Now we worry about losing our shirts.
Part of our country's housing stock was built when heating fuel was cheap and insulation unheard of. So present-day folk who assume ownership of older houses often face a huge task in improving their homes' energy efficiency.
It's possible to button up a house without sacrificing its character, say two preservation experts, Dave Mertz of the Building Preservation Technology Program at Belmont Technical College in St. Clairsville and Noelle Lord of Old House CPR in Limington, Maine (http://www.oldhousecpr.com). Mertz's program focuses on developing the hands-on and analytic skills needed for preserving historical buildings; Lord's company provides assistance and consultation to people who restore old homes. She's also a contributing editor for Old House Journal and is writing The Old House Handbook, due out in 2010 from Taunton Press.
Lord can attest to the possible savings. Her own house in Maine is 238 years old, but she said her annual heating oil bill has been a manageable $800 to $1,300 in recent years.
The key is to avoid feeling overwhelmed, she said. Take things in steps, perhaps addressing the biggest problem areas first.
Keep in mind that every improvement reduces your energy bill to some degree and that even little steps add up, she said. ''It doesn't have to be an all-or-nothing thing.''
Here's what Lord and Mertz recommend:
Insulate the attic
This chore is high on both Lord's and Mertz's lists. ''The more you can fit, the better,'' Lord said, but realize that space limitations and construction quirks may prevent you from achieving the same R-value in an older home that you can in a new one. (R-value measures the ability of insulation to resist heat flow.)
Be sure to seal and insulate your attic access, too, Lord recommends.
Neither is a big fan of adding blown-in insulation to old walls, however.
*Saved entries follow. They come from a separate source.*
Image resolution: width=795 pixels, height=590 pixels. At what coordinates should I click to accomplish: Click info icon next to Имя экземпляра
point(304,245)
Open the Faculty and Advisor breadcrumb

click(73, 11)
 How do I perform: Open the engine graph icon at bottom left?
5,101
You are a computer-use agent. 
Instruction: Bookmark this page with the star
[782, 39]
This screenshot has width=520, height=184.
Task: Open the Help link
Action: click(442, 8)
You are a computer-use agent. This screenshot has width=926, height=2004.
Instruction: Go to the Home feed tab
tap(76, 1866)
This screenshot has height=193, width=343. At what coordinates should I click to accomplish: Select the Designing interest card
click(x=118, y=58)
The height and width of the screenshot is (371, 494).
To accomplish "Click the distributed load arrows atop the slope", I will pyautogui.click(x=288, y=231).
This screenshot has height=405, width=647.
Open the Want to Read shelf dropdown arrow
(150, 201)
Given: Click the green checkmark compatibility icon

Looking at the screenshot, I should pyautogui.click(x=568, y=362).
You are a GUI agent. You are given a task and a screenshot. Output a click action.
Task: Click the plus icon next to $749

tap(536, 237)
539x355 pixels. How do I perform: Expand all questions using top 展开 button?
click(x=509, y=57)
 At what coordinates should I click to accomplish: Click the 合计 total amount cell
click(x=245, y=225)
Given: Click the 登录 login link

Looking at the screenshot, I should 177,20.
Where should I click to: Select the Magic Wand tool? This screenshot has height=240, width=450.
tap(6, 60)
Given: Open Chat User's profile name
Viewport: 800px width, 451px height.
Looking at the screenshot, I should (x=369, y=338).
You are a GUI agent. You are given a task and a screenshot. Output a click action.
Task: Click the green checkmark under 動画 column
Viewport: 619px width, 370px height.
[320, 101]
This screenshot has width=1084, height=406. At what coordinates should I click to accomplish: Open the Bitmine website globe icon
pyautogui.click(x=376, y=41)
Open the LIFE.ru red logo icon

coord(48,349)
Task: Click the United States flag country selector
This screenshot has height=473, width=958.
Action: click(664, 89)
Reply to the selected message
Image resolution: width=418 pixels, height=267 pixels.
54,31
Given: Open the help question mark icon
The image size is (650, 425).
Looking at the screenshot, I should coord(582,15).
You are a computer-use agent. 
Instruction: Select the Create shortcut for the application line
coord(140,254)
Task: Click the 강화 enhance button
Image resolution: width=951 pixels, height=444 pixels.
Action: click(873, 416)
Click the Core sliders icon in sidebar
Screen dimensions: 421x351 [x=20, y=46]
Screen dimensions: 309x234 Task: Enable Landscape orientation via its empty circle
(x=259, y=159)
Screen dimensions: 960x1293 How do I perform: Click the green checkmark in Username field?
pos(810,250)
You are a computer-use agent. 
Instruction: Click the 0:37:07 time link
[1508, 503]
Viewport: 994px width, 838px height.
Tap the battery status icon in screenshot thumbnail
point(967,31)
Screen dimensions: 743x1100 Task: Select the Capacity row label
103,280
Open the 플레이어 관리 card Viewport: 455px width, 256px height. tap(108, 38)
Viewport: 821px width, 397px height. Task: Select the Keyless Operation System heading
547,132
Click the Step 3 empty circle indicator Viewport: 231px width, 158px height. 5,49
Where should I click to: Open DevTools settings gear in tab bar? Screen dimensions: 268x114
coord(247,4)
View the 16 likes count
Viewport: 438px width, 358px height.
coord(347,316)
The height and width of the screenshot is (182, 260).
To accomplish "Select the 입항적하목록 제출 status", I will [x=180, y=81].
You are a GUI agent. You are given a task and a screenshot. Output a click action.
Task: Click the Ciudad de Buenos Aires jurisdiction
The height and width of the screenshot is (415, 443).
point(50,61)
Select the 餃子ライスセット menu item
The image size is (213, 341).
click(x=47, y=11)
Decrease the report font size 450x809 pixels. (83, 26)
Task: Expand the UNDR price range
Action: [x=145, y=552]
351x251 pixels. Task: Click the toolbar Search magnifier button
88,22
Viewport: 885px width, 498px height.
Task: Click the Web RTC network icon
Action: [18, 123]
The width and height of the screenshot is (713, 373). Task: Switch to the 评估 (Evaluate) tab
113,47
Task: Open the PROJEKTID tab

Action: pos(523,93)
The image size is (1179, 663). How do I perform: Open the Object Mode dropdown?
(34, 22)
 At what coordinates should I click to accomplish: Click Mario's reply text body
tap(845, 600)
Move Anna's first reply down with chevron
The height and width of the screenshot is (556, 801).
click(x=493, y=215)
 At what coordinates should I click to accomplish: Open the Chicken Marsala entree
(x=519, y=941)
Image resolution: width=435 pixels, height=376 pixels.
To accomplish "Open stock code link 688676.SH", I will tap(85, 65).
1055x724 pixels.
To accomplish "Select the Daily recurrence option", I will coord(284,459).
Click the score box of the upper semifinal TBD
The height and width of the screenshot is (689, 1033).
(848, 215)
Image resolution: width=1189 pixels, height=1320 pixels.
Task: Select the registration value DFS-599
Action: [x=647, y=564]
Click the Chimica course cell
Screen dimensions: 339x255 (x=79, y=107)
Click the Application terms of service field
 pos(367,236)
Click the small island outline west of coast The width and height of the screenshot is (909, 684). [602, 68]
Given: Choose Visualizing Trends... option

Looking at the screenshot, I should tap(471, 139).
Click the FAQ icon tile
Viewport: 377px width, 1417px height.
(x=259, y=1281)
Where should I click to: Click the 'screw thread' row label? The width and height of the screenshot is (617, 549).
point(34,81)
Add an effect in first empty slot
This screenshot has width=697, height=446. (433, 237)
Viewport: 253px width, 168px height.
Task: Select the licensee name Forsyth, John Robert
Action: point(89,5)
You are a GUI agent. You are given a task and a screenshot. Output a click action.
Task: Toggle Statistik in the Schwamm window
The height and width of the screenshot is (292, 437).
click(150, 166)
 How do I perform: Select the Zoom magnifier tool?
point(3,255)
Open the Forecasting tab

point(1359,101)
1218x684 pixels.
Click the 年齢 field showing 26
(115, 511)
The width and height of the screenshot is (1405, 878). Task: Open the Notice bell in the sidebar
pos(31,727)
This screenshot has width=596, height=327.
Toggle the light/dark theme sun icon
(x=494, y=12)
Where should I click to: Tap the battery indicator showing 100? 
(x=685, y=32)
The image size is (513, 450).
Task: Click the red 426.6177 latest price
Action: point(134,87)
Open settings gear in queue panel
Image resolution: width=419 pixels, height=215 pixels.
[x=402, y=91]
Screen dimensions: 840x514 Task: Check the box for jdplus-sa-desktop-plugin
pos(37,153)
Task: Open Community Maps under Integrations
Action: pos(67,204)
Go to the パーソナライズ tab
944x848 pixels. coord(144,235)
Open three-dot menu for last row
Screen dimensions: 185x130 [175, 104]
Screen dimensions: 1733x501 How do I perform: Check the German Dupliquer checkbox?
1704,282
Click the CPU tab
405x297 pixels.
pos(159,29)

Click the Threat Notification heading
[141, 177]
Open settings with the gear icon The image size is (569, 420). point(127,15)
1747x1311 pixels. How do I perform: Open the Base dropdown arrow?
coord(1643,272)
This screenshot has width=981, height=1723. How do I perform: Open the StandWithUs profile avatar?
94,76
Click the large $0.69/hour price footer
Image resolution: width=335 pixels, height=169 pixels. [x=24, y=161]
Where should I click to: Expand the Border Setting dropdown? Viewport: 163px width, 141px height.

Nonstandard framing and old construction methods can create blockages and make it hard to put the insulation where it needs to be, Lord said.
Loose insulation also can settle and leave gaps at the tops of walls, which is exactly where it's needed to stop the loss of warm air as it rises, Mertz said. What's more, it lacks a vapor barrier, which he said can cause moisture to collect inside the wall and cause problems from peeling paint to rotting wood.
If you need to open up a wall, that's a good opportunity to add insulation such as rigid foam, Lord said.
Seal air leaks
Another priority for both Mertz and Lord is sealing air gaps with caulk or spray foam and weatherstripping doors and windows.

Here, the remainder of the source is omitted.